• **Task to carry out**: Look for the line with "You are a computer-use" in the data below, then reproduce word for word that line and every line after it. Leave out all pictures and add nothing.

[Screenshot grounding data]
--------------------------------------------------

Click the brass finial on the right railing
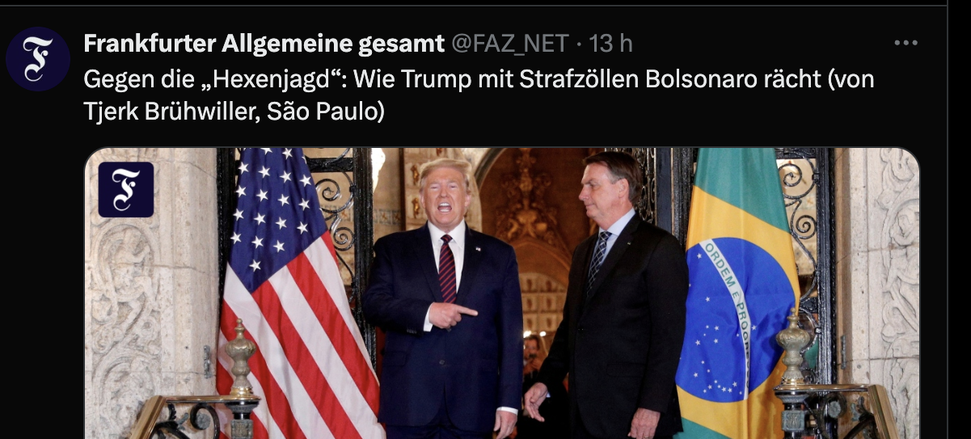This screenshot has width=971, height=439. point(793,348)

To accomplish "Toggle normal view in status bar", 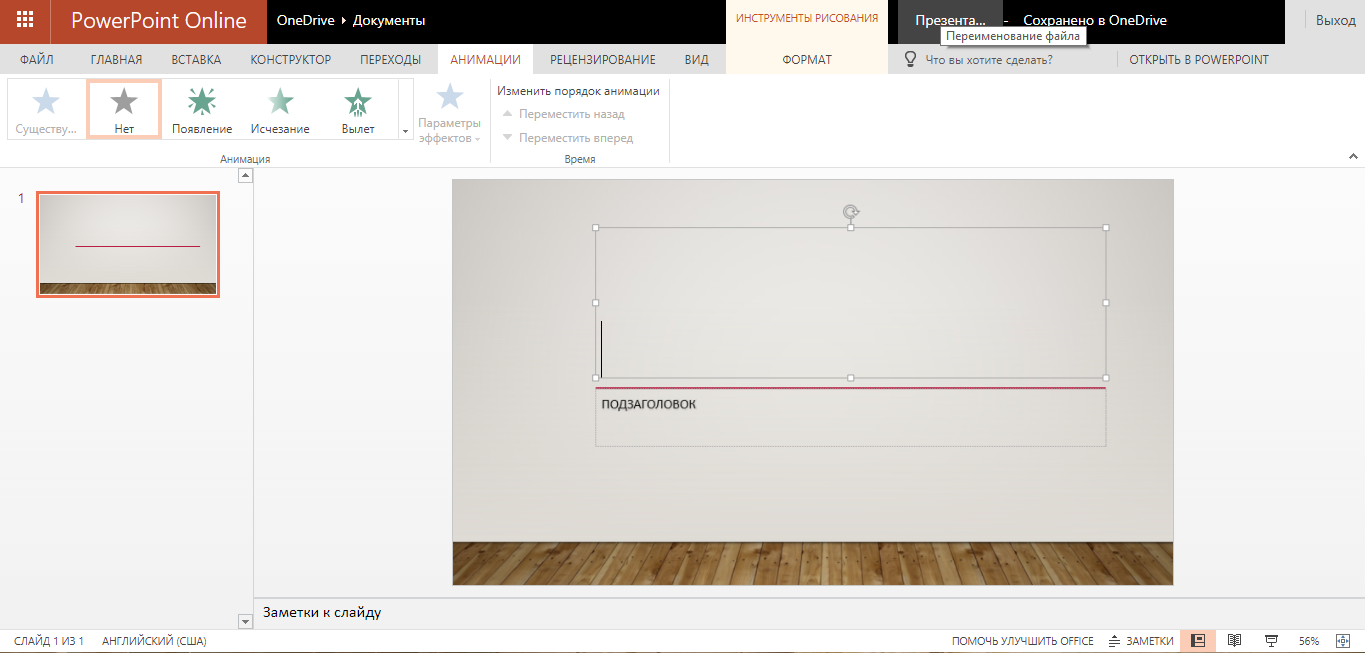I will (x=1198, y=640).
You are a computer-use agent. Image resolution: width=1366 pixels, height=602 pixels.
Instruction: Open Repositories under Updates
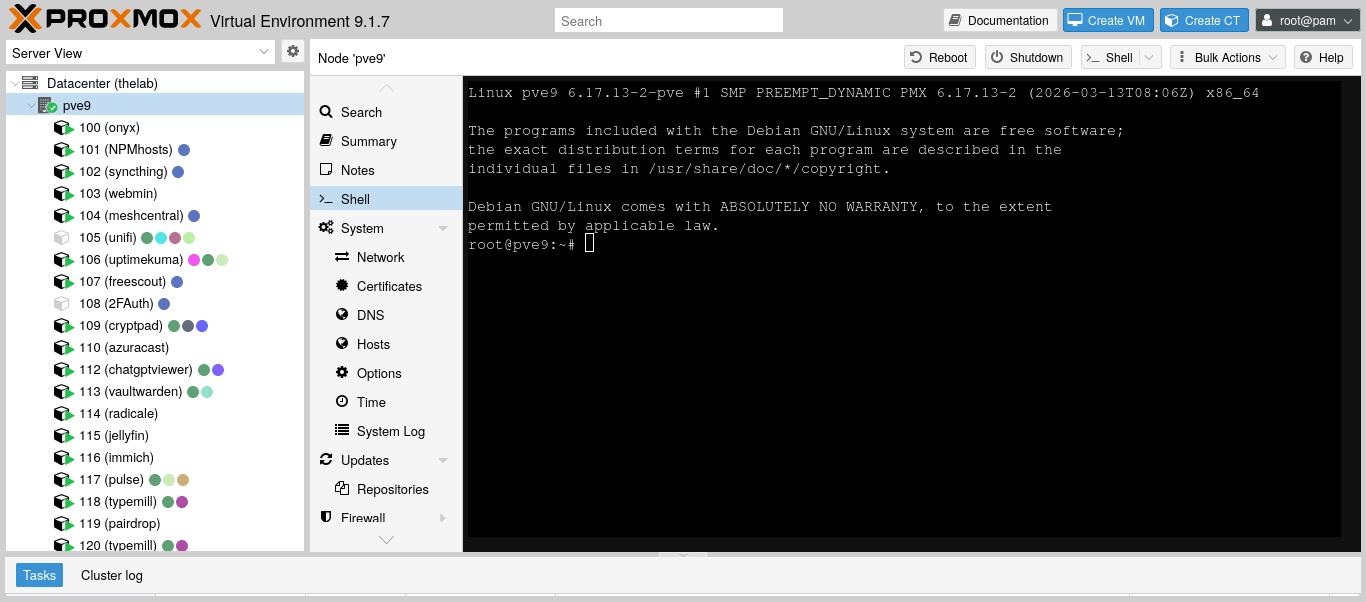tap(392, 489)
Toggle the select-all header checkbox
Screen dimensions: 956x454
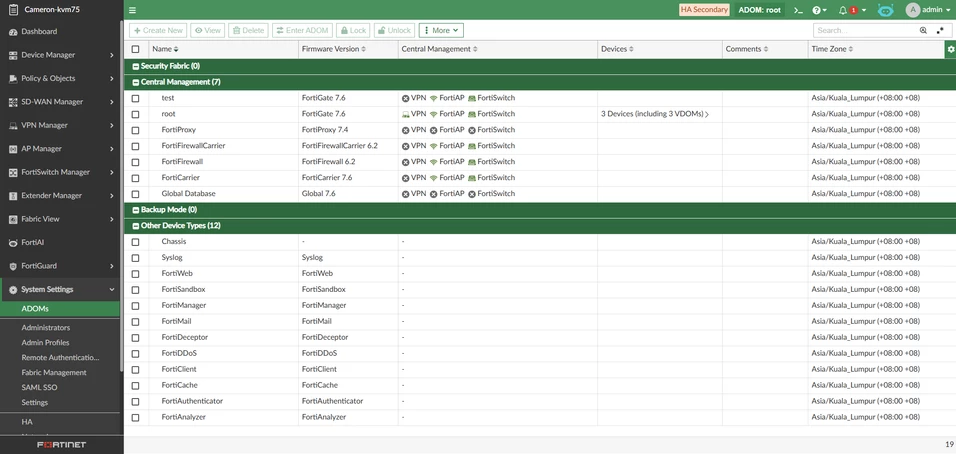135,49
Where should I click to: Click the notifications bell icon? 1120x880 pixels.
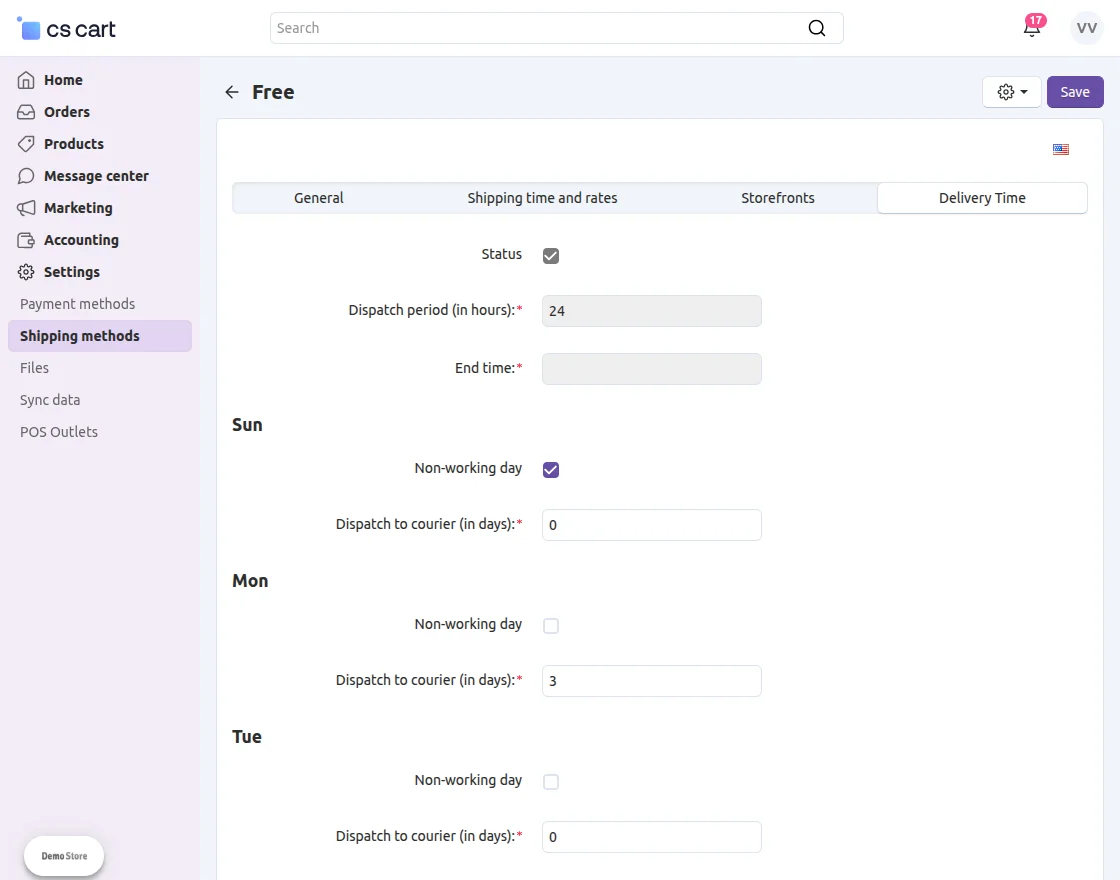(x=1032, y=29)
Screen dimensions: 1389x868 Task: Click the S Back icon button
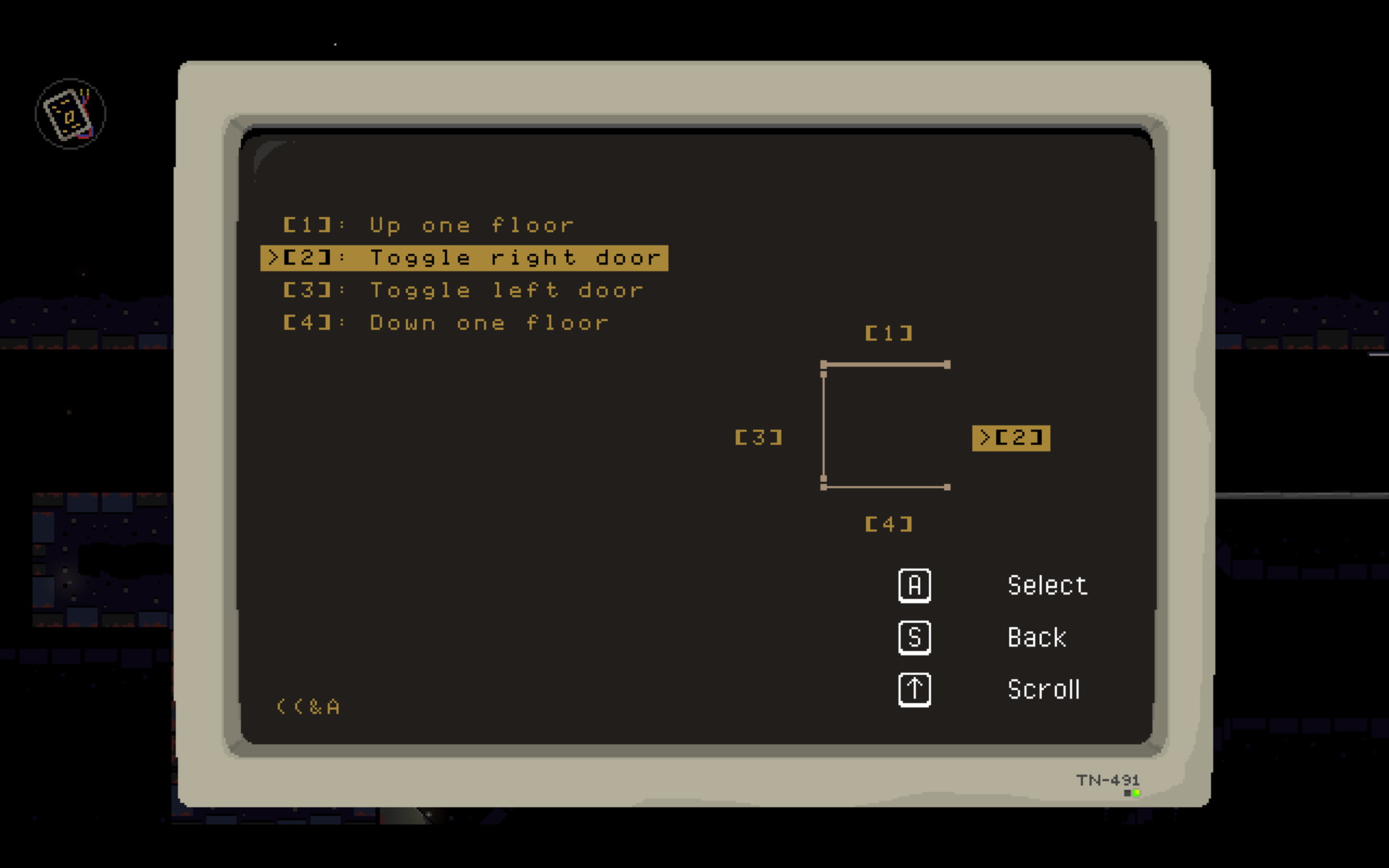point(912,637)
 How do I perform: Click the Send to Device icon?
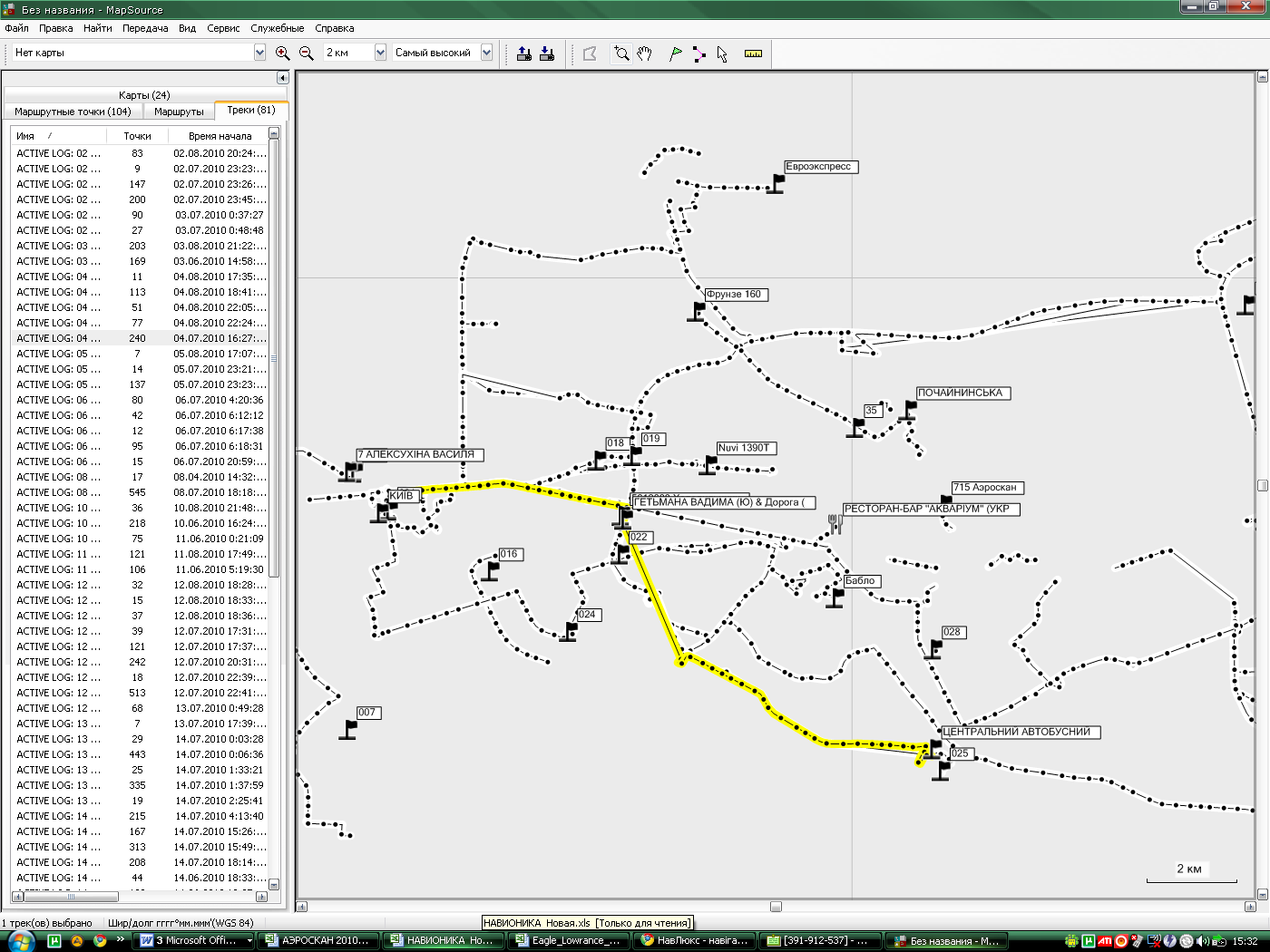524,53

--------------------------------------------------

• **Answer space**:
You are a computer-use agent. Image resolution: width=1366 pixels, height=602 pixels.
Instruction: Open Repositories under Updates
tap(392, 489)
Toggle the select-all header checkbox
Screen dimensions: 956x454
135,49
Where should I click to: Click the notifications bell icon? 1120x880 pixels.
(x=1032, y=29)
Screen dimensions: 1389x868 Task: Click the S Back icon button
point(912,637)
 How do I perform: Click the Send to Device icon?
524,53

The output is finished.